What the task asks:
Retype every line of the material that follows, keeping each one unchanged.

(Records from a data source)
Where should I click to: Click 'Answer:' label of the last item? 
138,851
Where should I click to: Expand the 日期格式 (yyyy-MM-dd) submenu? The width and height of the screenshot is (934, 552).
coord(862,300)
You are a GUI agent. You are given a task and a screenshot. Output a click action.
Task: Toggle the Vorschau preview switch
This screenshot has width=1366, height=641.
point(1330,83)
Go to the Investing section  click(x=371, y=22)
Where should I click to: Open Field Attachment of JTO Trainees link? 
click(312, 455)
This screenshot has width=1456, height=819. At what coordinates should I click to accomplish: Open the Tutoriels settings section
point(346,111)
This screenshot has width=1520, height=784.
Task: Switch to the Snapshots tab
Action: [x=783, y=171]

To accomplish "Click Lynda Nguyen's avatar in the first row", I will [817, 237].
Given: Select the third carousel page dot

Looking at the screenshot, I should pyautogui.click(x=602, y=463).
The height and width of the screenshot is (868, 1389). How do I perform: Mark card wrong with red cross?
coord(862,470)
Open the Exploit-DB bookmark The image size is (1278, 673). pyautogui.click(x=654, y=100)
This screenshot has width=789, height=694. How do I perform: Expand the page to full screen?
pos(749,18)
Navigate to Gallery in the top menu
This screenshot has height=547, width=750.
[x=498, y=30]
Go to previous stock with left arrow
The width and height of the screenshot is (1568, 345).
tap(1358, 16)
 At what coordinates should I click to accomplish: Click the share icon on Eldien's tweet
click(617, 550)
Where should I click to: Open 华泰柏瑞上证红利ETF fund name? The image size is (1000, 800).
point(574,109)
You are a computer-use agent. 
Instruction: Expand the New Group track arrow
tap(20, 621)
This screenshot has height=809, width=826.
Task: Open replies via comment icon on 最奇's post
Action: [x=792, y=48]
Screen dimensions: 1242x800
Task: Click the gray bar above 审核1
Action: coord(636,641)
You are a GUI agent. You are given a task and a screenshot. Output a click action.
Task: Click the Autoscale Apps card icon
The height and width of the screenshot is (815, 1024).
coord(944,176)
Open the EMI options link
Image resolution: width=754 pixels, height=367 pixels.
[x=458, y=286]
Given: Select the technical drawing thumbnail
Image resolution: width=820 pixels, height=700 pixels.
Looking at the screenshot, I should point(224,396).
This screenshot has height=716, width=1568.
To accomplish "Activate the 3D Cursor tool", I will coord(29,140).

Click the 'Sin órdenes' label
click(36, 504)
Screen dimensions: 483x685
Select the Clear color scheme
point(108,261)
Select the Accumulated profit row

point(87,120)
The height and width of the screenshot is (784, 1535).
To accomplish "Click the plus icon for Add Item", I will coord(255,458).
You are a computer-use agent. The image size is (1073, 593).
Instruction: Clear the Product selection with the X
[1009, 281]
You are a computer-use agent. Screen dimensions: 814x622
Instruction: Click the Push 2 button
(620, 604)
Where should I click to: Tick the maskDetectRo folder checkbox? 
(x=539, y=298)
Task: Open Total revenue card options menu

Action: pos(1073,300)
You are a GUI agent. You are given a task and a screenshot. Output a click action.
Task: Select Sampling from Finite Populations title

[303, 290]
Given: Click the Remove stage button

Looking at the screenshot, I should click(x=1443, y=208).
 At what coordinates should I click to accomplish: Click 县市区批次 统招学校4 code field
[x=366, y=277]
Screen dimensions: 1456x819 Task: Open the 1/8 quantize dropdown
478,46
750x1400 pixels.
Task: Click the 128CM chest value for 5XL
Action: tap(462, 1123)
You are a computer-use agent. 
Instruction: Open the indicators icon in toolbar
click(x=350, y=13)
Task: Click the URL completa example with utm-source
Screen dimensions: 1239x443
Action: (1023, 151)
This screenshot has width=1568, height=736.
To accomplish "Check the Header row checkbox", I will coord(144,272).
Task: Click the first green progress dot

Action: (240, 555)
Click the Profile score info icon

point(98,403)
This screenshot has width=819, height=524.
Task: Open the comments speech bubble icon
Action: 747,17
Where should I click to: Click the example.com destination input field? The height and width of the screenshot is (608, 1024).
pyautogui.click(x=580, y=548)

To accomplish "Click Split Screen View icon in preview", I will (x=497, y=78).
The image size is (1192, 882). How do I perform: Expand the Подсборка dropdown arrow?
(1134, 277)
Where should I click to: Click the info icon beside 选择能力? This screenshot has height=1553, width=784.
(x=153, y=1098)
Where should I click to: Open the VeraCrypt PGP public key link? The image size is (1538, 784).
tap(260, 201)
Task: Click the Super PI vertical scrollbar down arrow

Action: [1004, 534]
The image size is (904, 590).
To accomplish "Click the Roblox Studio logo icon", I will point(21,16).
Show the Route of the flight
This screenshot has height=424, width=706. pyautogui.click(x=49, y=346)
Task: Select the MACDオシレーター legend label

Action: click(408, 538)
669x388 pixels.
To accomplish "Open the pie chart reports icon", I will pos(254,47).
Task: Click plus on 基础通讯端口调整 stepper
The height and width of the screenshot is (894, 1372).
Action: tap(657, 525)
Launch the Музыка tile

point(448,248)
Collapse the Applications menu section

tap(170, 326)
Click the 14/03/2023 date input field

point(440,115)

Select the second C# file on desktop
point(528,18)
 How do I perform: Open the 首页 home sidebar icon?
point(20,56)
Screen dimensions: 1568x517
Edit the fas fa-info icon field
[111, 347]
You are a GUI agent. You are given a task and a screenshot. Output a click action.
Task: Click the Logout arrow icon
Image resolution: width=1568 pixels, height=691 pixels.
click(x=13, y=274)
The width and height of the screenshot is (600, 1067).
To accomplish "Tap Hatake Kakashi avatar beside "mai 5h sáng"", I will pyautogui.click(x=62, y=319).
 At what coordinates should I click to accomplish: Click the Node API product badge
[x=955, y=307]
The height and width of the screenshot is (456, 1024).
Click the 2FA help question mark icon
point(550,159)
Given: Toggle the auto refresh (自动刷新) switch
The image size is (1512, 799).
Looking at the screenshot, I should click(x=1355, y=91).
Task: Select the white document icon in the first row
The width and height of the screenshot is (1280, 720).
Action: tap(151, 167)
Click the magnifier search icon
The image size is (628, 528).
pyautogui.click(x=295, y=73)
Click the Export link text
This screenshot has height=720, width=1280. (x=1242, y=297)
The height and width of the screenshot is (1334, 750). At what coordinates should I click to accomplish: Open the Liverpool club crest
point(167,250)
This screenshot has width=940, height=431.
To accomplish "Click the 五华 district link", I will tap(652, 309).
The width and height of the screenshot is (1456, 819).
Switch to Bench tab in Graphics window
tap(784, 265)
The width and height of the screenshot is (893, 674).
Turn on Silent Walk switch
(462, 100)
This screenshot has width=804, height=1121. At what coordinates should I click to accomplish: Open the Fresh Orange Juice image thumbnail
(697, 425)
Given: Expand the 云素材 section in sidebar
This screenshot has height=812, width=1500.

Solution for this exercise:
Where should I click to: Click 'Answer:' label of the last item? 
138,851
Where should I click to: Expand the 日期格式 (yyyy-MM-dd) submenu? The width and height of the screenshot is (934, 552).
coord(862,300)
You are a GUI agent. You are given a task and a screenshot. Output a click action.
Task: Toggle the Vorschau preview switch
This screenshot has width=1366, height=641.
point(1330,83)
Go to the Investing section  click(x=371, y=22)
Where should I click to: Open Field Attachment of JTO Trainees link? 
click(312, 455)
This screenshot has width=1456, height=819. At what coordinates should I click to accomplish: Open the Tutoriels settings section
point(346,111)
This screenshot has width=1520, height=784.
Task: Switch to the Snapshots tab
Action: [x=783, y=171]

To accomplish "Click Lynda Nguyen's avatar in the first row", I will [817, 237].
Given: Select the third carousel page dot

Looking at the screenshot, I should pyautogui.click(x=602, y=463).
The height and width of the screenshot is (868, 1389). How do I perform: Mark card wrong with red cross?
coord(862,470)
Open the Exploit-DB bookmark The image size is (1278, 673). pyautogui.click(x=654, y=100)
This screenshot has width=789, height=694. How do I perform: Expand the page to full screen?
pos(749,18)
Navigate to Gallery in the top menu
This screenshot has height=547, width=750.
[x=498, y=30]
Go to previous stock with left arrow
The width and height of the screenshot is (1568, 345).
tap(1358, 16)
 At what coordinates should I click to accomplish: Click the share icon on Eldien's tweet
click(617, 550)
Where should I click to: Open 华泰柏瑞上证红利ETF fund name? The image size is (1000, 800).
point(574,109)
You are a computer-use agent. 
Instruction: Expand the New Group track arrow
tap(20, 621)
This screenshot has height=809, width=826.
Task: Open replies via comment icon on 最奇's post
Action: [x=792, y=48]
Screen dimensions: 1242x800
Task: Click the gray bar above 审核1
Action: coord(636,641)
You are a GUI agent. You are given a task and a screenshot. Output a click action.
Task: Click the Autoscale Apps card icon
The height and width of the screenshot is (815, 1024).
coord(944,176)
Open the EMI options link
Image resolution: width=754 pixels, height=367 pixels.
[x=458, y=286]
Given: Select the technical drawing thumbnail
Image resolution: width=820 pixels, height=700 pixels.
Looking at the screenshot, I should point(224,396).
This screenshot has height=716, width=1568.
To accomplish "Activate the 3D Cursor tool", I will coord(29,140).

Click the 'Sin órdenes' label
click(36, 504)
Screen dimensions: 483x685
Select the Clear color scheme
point(108,261)
Select the Accumulated profit row

point(87,120)
The height and width of the screenshot is (784, 1535).
To accomplish "Click the plus icon for Add Item", I will coord(255,458).
You are a computer-use agent. The image size is (1073, 593).
Instruction: Clear the Product selection with the X
[1009, 281]
You are a computer-use agent. Screen dimensions: 814x622
Instruction: Click the Push 2 button
(620, 604)
Where should I click to: Tick the maskDetectRo folder checkbox? 
(x=539, y=298)
Task: Open Total revenue card options menu

Action: pos(1073,300)
You are a GUI agent. You are given a task and a screenshot. Output a click action.
Task: Select Sampling from Finite Populations title

[303, 290]
Given: Click the Remove stage button

Looking at the screenshot, I should click(x=1443, y=208).
 At what coordinates should I click to accomplish: Click 县市区批次 统招学校4 code field
[x=366, y=277]
Screen dimensions: 1456x819 Task: Open the 1/8 quantize dropdown
478,46
750x1400 pixels.
Task: Click the 128CM chest value for 5XL
Action: tap(462, 1123)
You are a computer-use agent. 
Instruction: Open the indicators icon in toolbar
click(x=350, y=13)
Task: Click the URL completa example with utm-source
Screen dimensions: 1239x443
Action: (1023, 151)
This screenshot has width=1568, height=736.
To accomplish "Check the Header row checkbox", I will coord(144,272).
Task: Click the first green progress dot

Action: (240, 555)
Click the Profile score info icon

point(98,403)
This screenshot has width=819, height=524.
Task: Open the comments speech bubble icon
Action: 747,17
Where should I click to: Click the example.com destination input field? The height and width of the screenshot is (608, 1024).
pyautogui.click(x=580, y=548)

To accomplish "Click Split Screen View icon in preview", I will (x=497, y=78).
The image size is (1192, 882). How do I perform: Expand the Подсборка dropdown arrow?
(1134, 277)
Where should I click to: Click the info icon beside 选择能力? This screenshot has height=1553, width=784.
(x=153, y=1098)
Where should I click to: Open the VeraCrypt PGP public key link? The image size is (1538, 784).
tap(260, 201)
Task: Click the Super PI vertical scrollbar down arrow

Action: [1004, 534]
The image size is (904, 590).
To accomplish "Click the Roblox Studio logo icon", I will point(21,16).
Show the Route of the flight
This screenshot has height=424, width=706. pyautogui.click(x=49, y=346)
Task: Select the MACDオシレーター legend label

Action: click(408, 538)
669x388 pixels.
To accomplish "Open the pie chart reports icon", I will pos(254,47).
Task: Click plus on 基础通讯端口调整 stepper
The height and width of the screenshot is (894, 1372).
Action: tap(657, 525)
Launch the Музыка tile

point(448,248)
Collapse the Applications menu section

tap(170, 326)
Click the 14/03/2023 date input field

point(440,115)

Select the second C# file on desktop
point(528,18)
 How do I perform: Open the 首页 home sidebar icon?
point(20,56)
Screen dimensions: 1568x517
Edit the fas fa-info icon field
[111, 347]
You are a GUI agent. You are given a task and a screenshot. Output a click action.
Task: Click the Logout arrow icon
Image resolution: width=1568 pixels, height=691 pixels.
click(x=13, y=274)
The width and height of the screenshot is (600, 1067).
To accomplish "Tap Hatake Kakashi avatar beside "mai 5h sáng"", I will pyautogui.click(x=62, y=319).
 At what coordinates should I click to accomplish: Click the Node API product badge
[x=955, y=307]
The height and width of the screenshot is (456, 1024).
Click the 2FA help question mark icon
point(550,159)
Given: Toggle the auto refresh (自动刷新) switch
The image size is (1512, 799).
Looking at the screenshot, I should click(x=1355, y=91).
Task: Select the white document icon in the first row
The width and height of the screenshot is (1280, 720).
Action: tap(151, 167)
Click the magnifier search icon
The image size is (628, 528).
pyautogui.click(x=295, y=73)
Click the Export link text
This screenshot has height=720, width=1280. (x=1242, y=297)
The height and width of the screenshot is (1334, 750). At what coordinates should I click to accomplish: Open the Liverpool club crest
point(167,250)
This screenshot has width=940, height=431.
To accomplish "Click the 五华 district link", I will tap(652, 309).
The width and height of the screenshot is (1456, 819).
Switch to Bench tab in Graphics window
tap(784, 265)
The width and height of the screenshot is (893, 674).
Turn on Silent Walk switch
(462, 100)
This screenshot has width=804, height=1121. At what coordinates should I click to accomplish: Open the Fresh Orange Juice image thumbnail
(697, 425)
Given: Expand the 云素材 section in sidebar
This screenshot has height=812, width=1500.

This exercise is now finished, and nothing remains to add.